The mouse experiments were conducted in accordance with the animal facility of the german cancer research institute of Heidelberg. Female NMRI mice were obtained from a collaboration with Dr. Oliver Müller. At 8-10 weeks of age, the animals were injected in the tail vein (TV), with ~ 1x1011 particles of AAV-SV40-luciferase in 200µl of 1x phosphate-buffered saline. The mice are transferred to a holding device which restrains the mouse while allowing access to the tail vein. The tails were warmed before the injections and injections were carried out using 27 gauge needles. All the mice recoverd from the injection quickly without loss of mobility or interruption of grooming activity [http://2010.igem.org/Team:Heidelberg/Project/Mouse_Infection#References (Zincarelli et al., 2008)].
in vivo animal imaging
Mice were anesthesized in an isofluran chamber.

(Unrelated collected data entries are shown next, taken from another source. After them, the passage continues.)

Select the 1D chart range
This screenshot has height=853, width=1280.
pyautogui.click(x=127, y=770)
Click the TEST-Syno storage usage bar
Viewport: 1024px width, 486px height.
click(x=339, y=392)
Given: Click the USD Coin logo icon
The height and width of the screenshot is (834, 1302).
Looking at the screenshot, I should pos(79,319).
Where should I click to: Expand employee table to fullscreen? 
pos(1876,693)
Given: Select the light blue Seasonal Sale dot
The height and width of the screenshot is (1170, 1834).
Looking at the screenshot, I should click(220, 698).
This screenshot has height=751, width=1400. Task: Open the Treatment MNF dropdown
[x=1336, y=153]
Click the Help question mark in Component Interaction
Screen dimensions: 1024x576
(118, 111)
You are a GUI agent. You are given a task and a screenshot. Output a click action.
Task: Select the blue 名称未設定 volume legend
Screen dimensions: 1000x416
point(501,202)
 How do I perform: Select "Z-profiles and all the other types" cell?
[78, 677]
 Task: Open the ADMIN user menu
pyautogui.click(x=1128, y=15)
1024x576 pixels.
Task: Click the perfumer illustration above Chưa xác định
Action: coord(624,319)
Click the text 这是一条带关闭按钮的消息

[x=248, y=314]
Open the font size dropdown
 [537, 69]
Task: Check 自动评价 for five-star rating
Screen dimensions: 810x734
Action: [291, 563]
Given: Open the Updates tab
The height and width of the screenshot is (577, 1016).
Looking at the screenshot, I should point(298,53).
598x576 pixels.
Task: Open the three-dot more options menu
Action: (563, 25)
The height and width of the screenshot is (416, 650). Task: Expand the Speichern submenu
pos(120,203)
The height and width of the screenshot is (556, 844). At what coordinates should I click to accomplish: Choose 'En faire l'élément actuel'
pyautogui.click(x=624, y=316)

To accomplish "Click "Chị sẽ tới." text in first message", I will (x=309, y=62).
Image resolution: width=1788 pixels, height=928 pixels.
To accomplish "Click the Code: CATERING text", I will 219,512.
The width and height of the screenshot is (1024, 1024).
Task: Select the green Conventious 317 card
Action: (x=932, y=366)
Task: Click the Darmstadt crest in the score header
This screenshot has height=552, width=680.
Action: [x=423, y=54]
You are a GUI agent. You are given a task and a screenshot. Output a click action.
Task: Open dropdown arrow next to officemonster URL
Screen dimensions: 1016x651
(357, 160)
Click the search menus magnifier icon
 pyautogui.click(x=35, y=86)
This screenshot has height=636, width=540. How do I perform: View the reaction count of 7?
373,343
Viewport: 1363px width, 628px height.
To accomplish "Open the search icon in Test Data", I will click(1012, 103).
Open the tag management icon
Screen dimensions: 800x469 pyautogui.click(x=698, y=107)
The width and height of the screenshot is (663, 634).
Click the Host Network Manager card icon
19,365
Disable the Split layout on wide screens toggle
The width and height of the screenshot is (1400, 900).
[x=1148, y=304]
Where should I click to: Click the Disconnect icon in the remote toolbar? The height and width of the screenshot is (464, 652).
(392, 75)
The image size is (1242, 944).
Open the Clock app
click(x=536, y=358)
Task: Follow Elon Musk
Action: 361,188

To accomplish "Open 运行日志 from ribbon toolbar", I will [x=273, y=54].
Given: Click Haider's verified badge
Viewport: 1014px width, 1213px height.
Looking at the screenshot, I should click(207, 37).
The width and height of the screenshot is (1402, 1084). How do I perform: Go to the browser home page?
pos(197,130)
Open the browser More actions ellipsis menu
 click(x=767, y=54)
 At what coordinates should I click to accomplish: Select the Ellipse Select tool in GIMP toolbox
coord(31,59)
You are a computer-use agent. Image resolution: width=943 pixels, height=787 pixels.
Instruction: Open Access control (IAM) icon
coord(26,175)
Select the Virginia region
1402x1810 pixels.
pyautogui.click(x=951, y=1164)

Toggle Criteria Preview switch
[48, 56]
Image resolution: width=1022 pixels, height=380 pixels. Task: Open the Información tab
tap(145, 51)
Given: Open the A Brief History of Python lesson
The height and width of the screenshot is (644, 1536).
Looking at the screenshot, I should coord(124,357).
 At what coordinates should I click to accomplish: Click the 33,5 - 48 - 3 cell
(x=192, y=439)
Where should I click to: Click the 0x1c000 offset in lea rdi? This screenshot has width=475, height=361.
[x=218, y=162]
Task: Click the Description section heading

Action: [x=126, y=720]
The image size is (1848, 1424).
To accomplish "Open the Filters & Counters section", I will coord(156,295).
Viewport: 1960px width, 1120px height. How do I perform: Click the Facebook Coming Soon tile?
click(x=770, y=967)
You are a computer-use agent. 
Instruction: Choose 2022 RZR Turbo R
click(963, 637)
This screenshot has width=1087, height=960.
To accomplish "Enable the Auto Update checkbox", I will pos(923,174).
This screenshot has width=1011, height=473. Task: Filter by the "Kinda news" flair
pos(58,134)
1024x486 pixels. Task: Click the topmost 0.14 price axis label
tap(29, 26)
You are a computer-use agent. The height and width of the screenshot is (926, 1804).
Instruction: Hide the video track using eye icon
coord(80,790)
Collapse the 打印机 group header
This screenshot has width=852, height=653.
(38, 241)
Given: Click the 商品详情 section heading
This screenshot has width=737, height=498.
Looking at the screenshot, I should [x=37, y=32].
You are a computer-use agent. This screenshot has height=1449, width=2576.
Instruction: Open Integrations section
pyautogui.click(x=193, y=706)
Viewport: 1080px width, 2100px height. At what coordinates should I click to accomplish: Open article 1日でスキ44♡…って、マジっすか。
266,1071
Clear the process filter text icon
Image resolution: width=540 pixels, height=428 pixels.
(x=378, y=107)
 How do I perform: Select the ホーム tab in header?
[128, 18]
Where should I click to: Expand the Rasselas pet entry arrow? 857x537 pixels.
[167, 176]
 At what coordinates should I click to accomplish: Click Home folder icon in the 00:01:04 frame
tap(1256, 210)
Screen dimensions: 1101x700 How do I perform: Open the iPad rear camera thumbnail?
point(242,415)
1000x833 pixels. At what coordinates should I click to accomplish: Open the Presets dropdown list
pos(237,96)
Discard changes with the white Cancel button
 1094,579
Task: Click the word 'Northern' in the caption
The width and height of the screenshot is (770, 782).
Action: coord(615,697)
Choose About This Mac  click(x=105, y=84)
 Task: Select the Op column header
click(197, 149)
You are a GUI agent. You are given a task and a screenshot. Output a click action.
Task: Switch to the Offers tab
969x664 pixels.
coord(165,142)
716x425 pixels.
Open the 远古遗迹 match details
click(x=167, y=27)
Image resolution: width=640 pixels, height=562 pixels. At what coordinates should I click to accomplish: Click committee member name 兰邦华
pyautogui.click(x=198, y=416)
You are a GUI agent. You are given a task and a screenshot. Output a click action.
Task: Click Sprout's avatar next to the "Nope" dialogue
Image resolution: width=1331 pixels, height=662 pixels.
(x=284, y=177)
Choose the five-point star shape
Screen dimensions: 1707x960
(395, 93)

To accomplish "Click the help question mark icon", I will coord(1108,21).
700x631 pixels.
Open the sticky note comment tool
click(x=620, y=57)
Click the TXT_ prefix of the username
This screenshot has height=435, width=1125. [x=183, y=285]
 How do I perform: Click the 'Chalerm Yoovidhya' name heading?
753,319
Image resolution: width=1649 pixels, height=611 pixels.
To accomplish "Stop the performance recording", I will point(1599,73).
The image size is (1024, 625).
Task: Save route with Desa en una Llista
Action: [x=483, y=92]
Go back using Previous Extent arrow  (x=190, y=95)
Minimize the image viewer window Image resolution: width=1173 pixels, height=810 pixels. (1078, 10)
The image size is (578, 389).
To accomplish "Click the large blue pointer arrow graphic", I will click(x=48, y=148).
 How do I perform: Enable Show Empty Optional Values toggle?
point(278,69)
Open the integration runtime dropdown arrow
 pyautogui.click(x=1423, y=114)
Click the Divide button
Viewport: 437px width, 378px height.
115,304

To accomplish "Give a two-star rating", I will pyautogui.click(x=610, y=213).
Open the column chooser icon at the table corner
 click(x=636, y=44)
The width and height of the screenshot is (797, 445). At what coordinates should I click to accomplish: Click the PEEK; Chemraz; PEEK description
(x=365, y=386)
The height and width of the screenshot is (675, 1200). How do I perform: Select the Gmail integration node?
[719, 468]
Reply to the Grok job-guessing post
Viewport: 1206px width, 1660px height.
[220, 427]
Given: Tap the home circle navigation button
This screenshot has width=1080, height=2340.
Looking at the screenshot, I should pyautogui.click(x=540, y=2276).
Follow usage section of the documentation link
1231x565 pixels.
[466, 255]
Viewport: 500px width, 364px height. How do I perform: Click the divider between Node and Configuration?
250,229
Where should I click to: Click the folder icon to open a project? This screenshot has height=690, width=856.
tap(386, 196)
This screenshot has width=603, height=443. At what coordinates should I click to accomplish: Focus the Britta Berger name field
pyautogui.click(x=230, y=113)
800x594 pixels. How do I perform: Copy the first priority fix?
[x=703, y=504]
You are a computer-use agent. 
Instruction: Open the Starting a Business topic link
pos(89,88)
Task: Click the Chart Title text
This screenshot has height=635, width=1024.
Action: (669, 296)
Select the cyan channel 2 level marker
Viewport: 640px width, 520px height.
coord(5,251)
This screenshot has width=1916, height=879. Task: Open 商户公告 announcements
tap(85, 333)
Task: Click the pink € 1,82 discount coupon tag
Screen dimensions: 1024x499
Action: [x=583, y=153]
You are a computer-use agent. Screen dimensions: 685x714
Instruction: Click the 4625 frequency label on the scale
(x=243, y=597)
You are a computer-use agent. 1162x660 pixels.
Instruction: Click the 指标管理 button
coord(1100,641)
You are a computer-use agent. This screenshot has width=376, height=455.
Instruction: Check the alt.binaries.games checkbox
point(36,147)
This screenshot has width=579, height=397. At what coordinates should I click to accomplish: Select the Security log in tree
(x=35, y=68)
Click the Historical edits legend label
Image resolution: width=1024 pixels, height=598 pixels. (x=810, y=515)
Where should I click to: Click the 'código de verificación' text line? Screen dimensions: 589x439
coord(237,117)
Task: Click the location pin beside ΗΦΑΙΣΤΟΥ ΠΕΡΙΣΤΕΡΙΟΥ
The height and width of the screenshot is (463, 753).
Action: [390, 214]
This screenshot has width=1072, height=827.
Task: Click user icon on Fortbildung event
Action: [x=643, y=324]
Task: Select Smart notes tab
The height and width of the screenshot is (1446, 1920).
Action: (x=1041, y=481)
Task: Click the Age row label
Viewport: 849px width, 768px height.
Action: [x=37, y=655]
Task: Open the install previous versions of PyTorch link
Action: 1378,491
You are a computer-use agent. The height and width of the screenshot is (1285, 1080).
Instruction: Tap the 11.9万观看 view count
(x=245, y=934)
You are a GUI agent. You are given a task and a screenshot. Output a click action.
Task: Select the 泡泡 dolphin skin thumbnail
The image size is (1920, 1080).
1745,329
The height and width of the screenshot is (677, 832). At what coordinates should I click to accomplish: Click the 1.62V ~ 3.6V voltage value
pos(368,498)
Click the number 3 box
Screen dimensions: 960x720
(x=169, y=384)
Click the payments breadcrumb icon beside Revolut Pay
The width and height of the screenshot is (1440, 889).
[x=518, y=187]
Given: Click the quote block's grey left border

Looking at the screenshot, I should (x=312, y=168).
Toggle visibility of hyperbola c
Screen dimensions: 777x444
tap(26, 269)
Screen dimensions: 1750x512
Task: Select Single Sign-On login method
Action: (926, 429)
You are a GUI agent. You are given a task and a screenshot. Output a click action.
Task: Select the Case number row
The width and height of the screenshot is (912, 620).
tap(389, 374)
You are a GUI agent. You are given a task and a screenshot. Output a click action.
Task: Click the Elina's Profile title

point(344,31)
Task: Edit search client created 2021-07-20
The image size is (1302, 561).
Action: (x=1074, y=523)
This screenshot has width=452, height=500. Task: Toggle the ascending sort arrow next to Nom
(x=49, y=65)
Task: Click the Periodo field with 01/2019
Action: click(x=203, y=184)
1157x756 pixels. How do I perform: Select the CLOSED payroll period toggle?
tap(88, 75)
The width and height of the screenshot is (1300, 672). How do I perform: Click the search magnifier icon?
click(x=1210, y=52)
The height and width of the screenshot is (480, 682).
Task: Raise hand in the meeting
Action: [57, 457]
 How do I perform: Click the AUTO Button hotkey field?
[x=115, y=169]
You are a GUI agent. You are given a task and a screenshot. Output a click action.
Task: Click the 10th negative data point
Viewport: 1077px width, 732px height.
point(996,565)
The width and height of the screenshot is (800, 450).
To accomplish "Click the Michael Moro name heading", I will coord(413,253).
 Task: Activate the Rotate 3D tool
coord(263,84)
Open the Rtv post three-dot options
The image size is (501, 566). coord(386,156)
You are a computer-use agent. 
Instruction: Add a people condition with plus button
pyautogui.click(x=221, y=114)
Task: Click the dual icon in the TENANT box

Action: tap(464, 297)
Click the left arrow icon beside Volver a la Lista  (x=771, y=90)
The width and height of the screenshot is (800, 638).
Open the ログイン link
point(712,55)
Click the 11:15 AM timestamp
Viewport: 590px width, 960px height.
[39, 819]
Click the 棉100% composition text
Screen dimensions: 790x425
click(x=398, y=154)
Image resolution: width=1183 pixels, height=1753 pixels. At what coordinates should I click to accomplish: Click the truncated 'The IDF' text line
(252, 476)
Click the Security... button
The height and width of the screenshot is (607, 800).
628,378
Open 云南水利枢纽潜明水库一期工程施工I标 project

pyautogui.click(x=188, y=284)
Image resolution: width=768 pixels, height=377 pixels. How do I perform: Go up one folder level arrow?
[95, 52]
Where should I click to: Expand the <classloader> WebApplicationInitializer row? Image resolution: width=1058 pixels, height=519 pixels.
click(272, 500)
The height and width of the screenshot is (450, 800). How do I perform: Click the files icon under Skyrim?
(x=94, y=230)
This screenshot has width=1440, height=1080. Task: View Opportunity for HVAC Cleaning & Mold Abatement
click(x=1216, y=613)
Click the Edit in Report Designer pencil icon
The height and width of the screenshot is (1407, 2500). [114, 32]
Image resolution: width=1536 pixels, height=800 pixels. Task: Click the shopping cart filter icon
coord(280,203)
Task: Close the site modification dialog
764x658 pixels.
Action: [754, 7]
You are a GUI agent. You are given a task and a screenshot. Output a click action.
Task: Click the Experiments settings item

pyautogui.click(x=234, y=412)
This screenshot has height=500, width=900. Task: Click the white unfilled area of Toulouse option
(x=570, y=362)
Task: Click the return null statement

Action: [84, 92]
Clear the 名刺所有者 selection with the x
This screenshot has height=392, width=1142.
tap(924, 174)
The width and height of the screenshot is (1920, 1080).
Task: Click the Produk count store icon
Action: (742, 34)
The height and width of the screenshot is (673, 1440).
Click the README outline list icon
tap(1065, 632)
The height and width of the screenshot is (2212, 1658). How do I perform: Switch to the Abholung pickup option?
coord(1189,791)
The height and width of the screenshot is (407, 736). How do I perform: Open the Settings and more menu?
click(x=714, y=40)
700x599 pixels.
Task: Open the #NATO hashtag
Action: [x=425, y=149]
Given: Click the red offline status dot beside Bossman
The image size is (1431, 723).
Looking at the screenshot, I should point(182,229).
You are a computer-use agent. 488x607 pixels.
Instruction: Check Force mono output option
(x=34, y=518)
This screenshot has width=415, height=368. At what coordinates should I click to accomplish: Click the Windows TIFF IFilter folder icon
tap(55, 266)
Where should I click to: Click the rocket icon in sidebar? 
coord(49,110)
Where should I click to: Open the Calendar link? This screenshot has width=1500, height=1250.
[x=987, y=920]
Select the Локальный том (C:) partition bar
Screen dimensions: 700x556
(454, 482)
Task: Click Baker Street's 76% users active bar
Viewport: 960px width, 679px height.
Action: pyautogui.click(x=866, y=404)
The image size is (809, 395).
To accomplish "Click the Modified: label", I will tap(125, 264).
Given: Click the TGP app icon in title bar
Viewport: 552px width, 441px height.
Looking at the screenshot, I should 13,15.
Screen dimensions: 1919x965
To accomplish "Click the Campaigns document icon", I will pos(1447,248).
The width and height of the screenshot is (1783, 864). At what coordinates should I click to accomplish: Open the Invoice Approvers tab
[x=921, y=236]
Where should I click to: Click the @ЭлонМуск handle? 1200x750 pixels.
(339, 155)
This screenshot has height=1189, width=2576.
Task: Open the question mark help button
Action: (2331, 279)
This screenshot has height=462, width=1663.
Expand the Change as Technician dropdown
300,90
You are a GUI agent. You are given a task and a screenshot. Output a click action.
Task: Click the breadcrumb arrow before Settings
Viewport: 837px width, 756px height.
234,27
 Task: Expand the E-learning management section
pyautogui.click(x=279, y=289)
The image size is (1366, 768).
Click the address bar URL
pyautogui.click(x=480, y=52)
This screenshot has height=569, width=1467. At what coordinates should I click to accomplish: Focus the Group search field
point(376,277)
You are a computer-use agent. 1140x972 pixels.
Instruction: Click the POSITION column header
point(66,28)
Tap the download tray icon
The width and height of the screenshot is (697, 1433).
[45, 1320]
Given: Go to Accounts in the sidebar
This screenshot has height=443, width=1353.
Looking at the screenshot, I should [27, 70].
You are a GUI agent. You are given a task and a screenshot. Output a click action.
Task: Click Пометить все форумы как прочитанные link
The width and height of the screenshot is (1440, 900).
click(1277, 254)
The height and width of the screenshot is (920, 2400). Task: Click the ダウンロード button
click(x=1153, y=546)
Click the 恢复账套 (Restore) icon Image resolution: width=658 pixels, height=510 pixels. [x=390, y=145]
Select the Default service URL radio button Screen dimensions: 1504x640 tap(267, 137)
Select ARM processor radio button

The mice were injected intraperitoneally with 200µl of a 30 mg/ml concentration of D-luciferin. This injection starts the luminescence of luc2. Mice were measured for one to seven minutes post injection under the in vivo bioluminometer.
References
Grimm, D. (2002). "Production methods for gene transfer vectors based on adeno-associated virus serotypes." Methods 28(2): 146-157.
Grimm, D., J. S. Lee, et al. (2008). "In vitro and in vivo gene therapy vector evolution via multispecies interbreeding and retargeting of adeno-associated viruses." J Virol 82(12): 5887-5911.
Zincarelli, C., S. Soltys, et al. (2008). "Analysis of AAV serotypes 1-9 mediated gene expression and tropism in mice after systemic injection." Mol Ther 16(6): 1073-1080.